Et là, je marque un temps d’arrêt, avant de relever la tête, en pensant “Nooooon, c’est pas vrai ! Pas à moi quand même ! Je rêve !!!” avant de croiser son regard…

[moi]: Euh… ah… merci ! Au revoir…

elle [petit sourire aux lèvres]: A bientôt…

Je n’ai pas demandé mon reste et j’ai pris mes jambes à mon cou ! Où si vous préférez: j’ai lâchement battu en retraite.

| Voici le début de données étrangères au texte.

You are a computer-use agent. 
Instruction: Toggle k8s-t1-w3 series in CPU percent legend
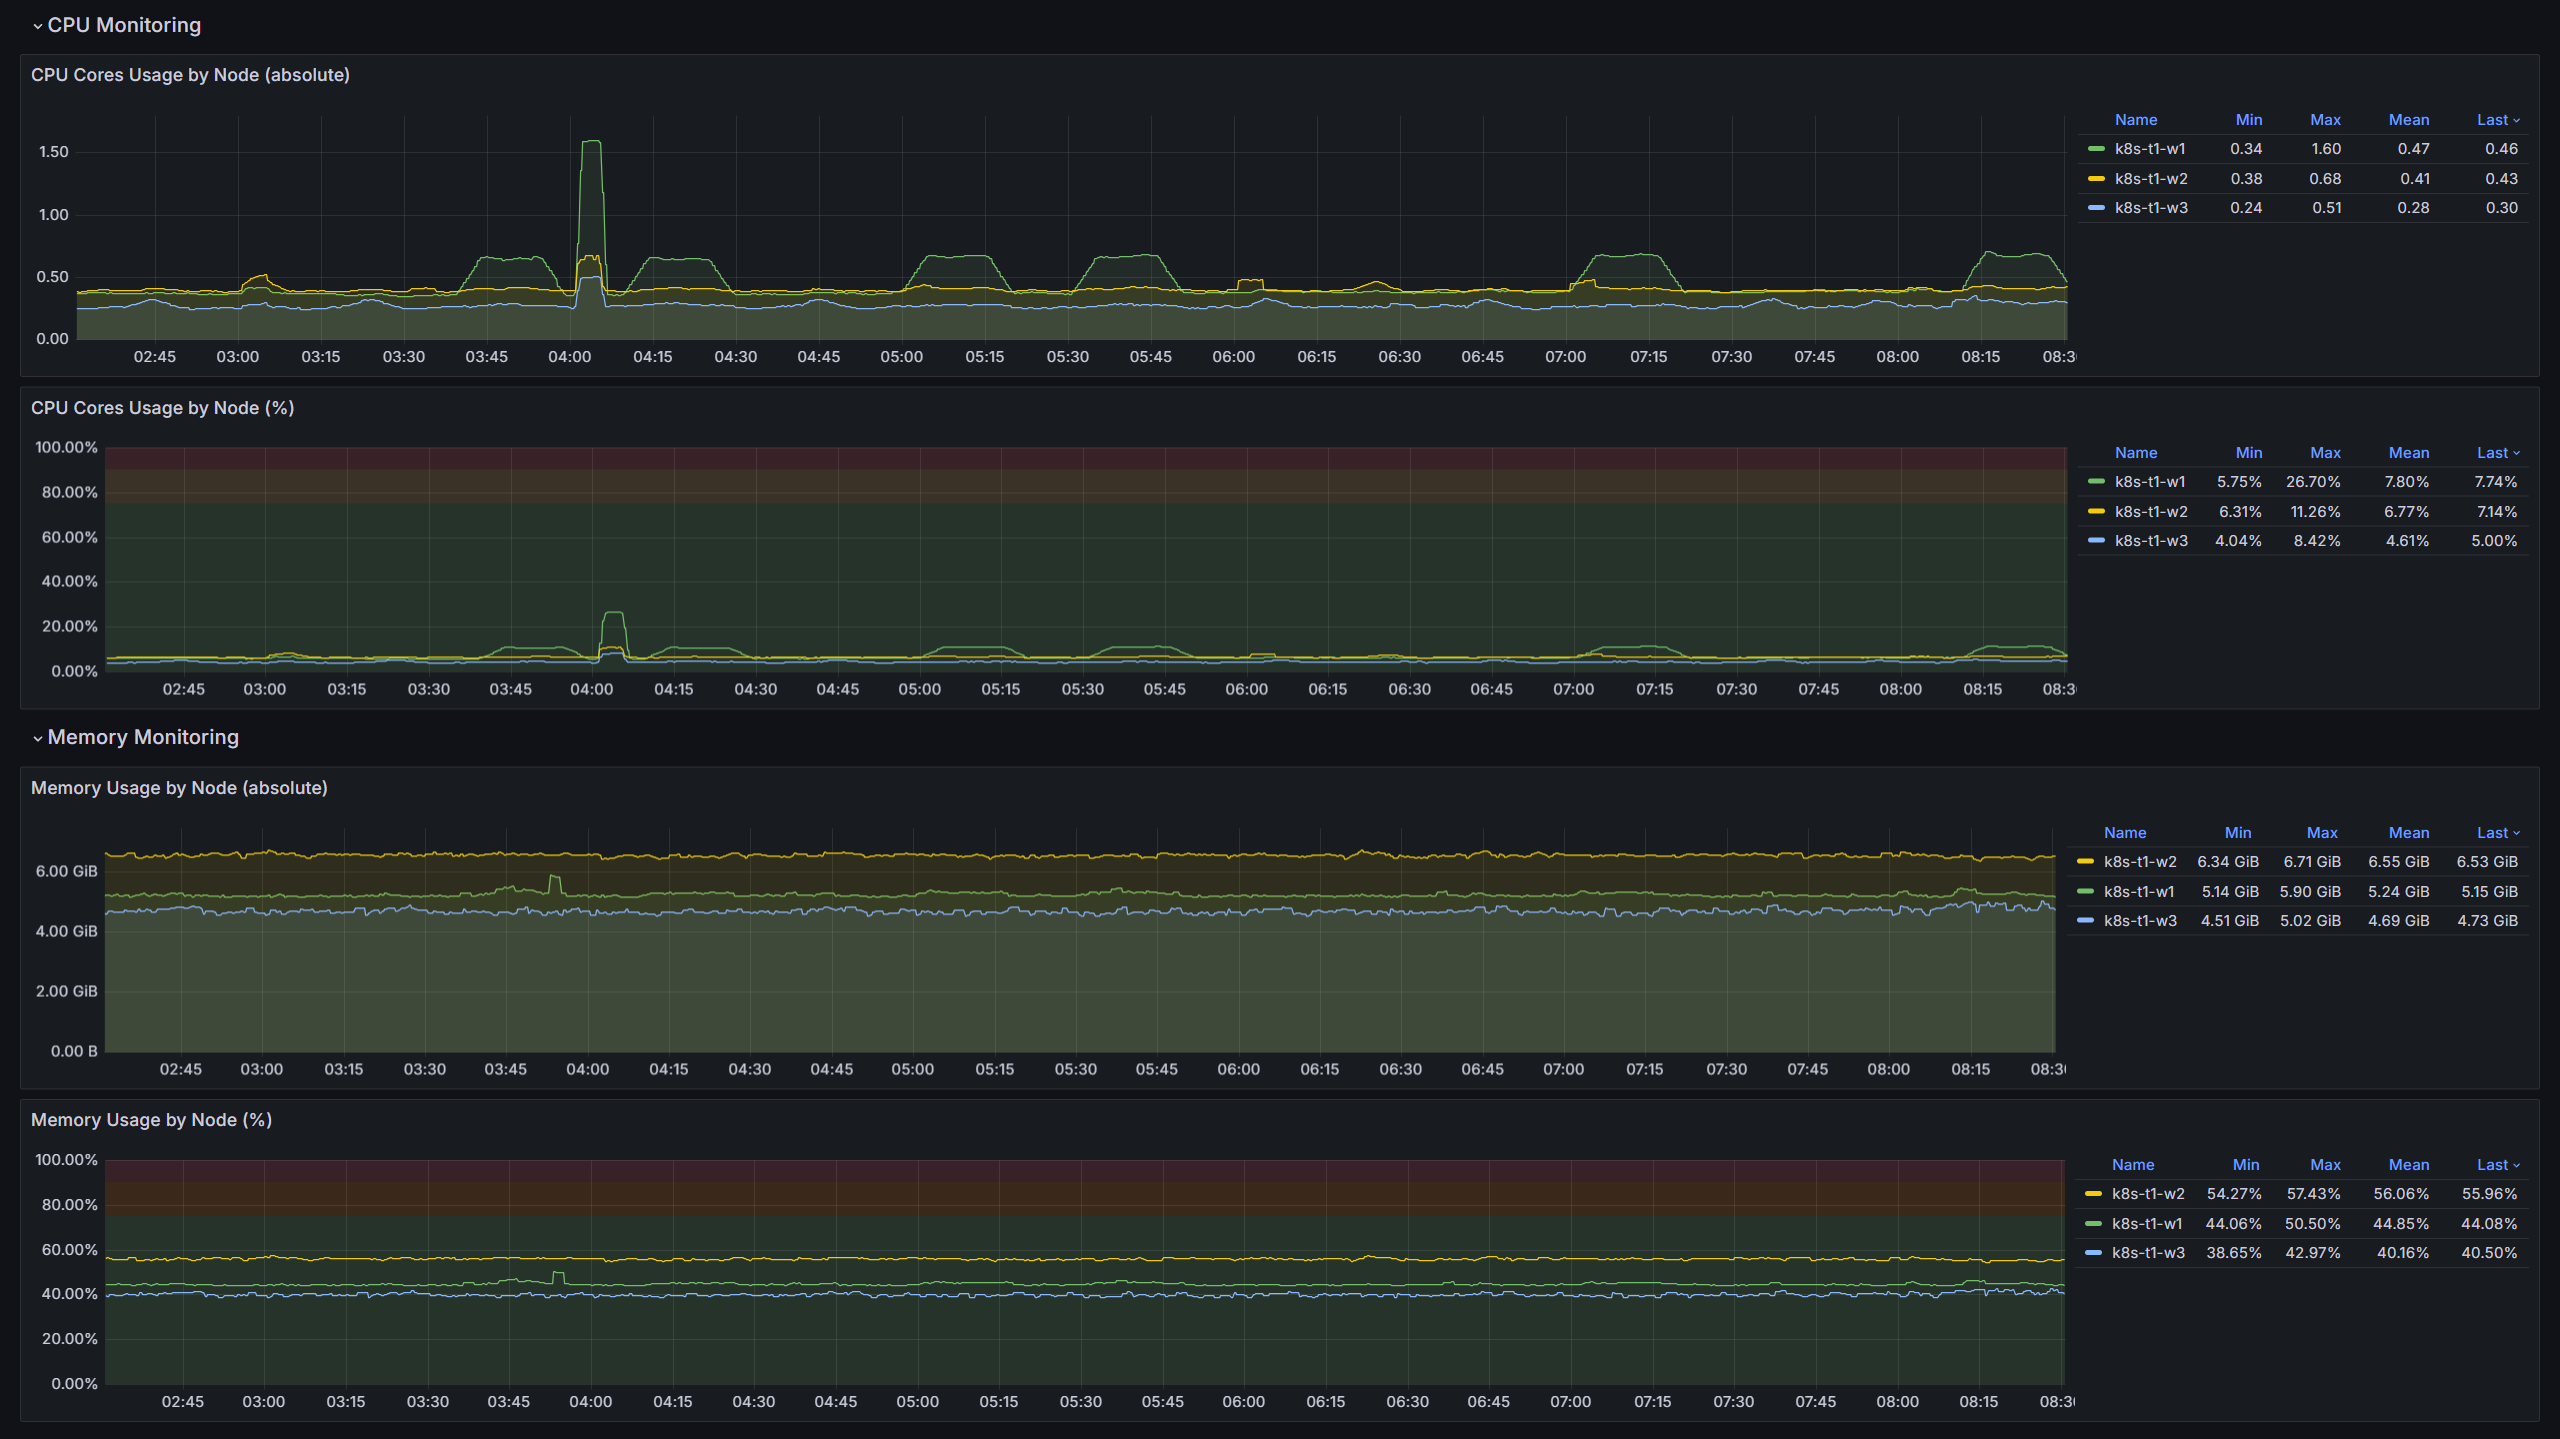click(2150, 541)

A bientôt ! A bientôt elle m’a fait l’autre ! Comme si ce genre de papier on le demandait plusieurs fois dans une vie. Pfffffffffffffffffff… J’vous jure, elles deviennent trop dangereuses. Trop, trop dangereuses ! Le pire c’est que dans son regard (celui du “A bientôt”) y’avait un truc du genre “la pauvre, c’est la première fois qu’une fille lui fait le coup !”

Ca m’a rappelé un trajet en métro il y a une quelques années où les deux jeunes filles en face de moi se roulaient des pelles à se décrocher la mâchoire en me fixant avec un air de défi dans les yeux. Même interprétation erronée de mon comportement. Ce jour là je les regardais peut être mais j’étais totalement ailleurs. Juste occupée à essayer de comprendre le pourquoi du comment je me retrouvais encore seule chaque nuit dans mon lit dans ma minuscule chambre d’étudiante alors que je me sentais prête à m’assumer pleinement et que ça semblait si facile la preuve. Où étaient-elles donc ? Me disais-je alors… En fait, elles étaient restées au pays !

Non, blague à part mesdemoiselles, un peu de tenue voyons ! Et le respect des aînées ???!